Tuduhan itu ditolak oleh Angkatan Darat. Angkatan Darat sebaliknya menuduh PKI akan melaksanakan perebutan kekuasaan. Dalam rangka mempersiapkan peringatan Hari Angkatan Bersenjata pada tanggal 5 Oktober, semenjak final bulan September puluhan ribu tentara berkumpul di Jakarta.

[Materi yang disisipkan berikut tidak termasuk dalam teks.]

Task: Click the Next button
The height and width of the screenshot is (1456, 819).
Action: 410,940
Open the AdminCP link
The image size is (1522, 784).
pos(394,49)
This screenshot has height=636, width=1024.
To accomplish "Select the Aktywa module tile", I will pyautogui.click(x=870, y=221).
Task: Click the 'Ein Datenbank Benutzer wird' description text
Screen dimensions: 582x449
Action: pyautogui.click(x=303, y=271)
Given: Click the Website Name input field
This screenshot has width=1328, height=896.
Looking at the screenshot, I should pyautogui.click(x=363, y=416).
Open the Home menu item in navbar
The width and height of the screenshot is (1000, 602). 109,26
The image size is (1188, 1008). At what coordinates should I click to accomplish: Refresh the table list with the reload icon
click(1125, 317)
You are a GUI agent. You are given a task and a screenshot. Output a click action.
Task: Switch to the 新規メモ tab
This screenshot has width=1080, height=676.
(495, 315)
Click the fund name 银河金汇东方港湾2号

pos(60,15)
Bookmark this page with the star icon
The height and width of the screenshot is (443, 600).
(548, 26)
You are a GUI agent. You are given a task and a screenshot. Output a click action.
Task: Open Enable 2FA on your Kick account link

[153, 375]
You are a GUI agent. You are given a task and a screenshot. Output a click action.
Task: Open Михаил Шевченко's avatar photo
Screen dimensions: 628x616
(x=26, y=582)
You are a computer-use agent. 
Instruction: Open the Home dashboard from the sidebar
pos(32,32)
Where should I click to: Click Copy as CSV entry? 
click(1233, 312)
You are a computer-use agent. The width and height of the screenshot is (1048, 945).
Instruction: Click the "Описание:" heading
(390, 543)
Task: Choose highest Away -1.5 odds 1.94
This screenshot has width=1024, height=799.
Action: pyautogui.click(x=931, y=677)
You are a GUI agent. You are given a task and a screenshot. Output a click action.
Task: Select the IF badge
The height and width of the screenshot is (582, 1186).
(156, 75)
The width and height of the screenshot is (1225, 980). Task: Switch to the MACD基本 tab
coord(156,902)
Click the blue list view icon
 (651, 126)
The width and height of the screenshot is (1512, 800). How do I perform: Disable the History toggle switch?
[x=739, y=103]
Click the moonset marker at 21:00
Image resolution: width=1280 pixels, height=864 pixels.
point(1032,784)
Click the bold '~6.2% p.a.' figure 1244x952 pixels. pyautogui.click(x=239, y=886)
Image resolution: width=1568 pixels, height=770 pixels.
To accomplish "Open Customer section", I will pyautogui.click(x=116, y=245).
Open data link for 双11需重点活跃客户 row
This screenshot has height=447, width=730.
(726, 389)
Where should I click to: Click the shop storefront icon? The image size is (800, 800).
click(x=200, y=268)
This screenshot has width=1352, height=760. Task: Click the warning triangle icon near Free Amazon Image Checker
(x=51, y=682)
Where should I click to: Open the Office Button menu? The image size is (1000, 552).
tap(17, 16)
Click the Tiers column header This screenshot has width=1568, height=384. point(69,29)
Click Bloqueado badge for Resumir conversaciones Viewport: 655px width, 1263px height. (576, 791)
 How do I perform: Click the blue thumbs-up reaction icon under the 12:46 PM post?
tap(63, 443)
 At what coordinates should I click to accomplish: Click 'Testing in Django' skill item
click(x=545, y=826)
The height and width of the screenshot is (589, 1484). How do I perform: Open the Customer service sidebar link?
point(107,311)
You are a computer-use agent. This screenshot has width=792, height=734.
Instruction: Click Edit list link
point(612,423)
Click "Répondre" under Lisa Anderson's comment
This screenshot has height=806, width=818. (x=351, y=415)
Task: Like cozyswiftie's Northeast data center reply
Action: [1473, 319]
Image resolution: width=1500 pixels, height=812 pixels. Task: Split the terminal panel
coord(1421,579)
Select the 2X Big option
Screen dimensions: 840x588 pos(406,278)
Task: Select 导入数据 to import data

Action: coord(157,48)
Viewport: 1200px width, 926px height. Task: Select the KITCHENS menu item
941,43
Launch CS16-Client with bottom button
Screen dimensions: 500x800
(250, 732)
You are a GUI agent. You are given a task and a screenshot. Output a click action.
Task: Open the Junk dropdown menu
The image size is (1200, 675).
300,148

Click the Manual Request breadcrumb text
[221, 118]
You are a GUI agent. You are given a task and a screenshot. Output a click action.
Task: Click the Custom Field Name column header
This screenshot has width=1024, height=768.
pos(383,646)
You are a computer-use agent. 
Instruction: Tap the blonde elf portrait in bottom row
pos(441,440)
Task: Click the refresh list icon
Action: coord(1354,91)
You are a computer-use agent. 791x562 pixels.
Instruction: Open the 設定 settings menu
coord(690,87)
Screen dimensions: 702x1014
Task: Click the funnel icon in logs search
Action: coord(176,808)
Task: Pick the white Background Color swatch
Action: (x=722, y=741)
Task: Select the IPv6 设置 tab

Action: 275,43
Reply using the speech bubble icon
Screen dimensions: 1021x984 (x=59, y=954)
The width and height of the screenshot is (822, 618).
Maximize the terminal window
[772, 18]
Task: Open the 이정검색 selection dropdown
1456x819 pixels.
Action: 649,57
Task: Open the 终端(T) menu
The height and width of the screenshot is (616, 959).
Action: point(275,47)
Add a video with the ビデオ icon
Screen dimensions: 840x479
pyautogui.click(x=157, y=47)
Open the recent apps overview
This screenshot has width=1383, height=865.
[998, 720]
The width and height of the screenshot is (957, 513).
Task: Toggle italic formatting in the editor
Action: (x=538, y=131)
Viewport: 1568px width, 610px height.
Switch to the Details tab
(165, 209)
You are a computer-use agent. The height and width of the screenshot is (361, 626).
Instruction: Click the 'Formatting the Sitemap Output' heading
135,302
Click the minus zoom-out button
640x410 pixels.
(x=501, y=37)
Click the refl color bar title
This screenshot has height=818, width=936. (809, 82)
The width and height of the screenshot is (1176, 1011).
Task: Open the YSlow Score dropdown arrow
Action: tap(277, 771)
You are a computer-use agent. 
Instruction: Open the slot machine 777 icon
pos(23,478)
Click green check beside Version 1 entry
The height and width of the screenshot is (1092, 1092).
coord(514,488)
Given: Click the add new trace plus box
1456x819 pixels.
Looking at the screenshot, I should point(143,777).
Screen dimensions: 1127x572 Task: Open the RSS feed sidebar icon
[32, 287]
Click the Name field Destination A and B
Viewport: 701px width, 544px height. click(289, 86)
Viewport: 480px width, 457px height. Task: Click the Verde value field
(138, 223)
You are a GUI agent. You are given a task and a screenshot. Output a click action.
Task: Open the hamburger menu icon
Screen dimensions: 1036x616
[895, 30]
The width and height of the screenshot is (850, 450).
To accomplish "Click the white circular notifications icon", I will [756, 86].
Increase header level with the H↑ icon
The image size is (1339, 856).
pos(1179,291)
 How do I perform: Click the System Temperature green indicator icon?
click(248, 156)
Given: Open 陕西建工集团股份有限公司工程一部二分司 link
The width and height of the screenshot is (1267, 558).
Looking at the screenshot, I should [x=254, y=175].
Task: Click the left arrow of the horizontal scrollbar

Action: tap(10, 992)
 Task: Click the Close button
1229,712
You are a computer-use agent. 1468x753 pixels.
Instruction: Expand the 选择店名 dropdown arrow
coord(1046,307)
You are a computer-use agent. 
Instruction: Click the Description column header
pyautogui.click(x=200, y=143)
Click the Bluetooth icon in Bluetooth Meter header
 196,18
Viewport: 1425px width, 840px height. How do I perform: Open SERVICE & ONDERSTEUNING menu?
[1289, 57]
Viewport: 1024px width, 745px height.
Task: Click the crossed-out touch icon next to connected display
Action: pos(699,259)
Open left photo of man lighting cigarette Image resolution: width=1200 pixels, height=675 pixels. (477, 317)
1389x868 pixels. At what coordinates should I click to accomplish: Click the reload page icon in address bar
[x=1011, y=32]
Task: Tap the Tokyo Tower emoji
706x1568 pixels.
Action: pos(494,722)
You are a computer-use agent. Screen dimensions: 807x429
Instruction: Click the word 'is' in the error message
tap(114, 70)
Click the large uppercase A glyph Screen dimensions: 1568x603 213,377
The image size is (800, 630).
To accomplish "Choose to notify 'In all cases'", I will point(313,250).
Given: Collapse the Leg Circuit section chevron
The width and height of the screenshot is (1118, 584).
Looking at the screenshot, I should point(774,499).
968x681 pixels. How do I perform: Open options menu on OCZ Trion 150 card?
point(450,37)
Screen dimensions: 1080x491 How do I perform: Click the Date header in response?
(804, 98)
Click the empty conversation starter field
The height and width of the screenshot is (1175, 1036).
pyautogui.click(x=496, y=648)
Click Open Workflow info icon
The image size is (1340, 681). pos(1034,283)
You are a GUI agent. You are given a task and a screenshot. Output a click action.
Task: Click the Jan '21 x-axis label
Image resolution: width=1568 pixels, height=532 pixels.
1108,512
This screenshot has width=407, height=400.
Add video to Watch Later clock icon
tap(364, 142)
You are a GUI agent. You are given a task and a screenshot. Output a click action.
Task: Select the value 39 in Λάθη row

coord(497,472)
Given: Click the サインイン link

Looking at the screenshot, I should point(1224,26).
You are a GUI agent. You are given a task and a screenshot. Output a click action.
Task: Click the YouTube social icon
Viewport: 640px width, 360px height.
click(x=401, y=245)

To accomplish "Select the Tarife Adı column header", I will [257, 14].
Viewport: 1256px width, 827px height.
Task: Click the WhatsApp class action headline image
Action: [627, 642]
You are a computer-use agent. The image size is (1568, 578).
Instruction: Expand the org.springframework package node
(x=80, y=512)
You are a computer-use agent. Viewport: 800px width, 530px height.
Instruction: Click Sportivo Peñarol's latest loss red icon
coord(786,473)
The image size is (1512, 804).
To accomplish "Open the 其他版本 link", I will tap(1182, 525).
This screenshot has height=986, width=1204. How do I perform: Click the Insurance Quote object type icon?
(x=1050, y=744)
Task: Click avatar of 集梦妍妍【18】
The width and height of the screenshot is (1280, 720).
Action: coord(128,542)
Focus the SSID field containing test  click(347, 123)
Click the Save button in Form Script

Dengan ini, dugaan-dugaan ihwal akan terjadinya perebutan kekuasaan semakin santer.

Gerakan 30 September

Di tengah-tengah kecurigaan dan persaingan politik yang semakin tinggi, sekelompok pasukan di bawah pimpinan Letnan Kolonel Untung melaksanakan agresi bersenjata di Jakarta.

Sebagai pimpinan atas gerakan itu, Letnan Kolonel Untung, Komandan Batalyon I Resimen Cakrabirawa (Pasukan Pengawal Presiden) itu mengambil suatu keputusan dan memerintahkan kepada seluruh anggota gerakan untuk siap dan mulai bergerak untuk mengadakan penculikan dan pembunuhan terhadap enam perwira tinggi dan seorang perwira pertama Angkatan Darat.

Mereka dibawa ke Lubang Buaya, yaitu sebuah tempat yang terletak di sebelah selatan pangkalan udara utama Halim Perdana Kusuma dan dimasukkan ke dalam sebuah sumur tua, kemudian ditimbun dengan sampah dan tanah.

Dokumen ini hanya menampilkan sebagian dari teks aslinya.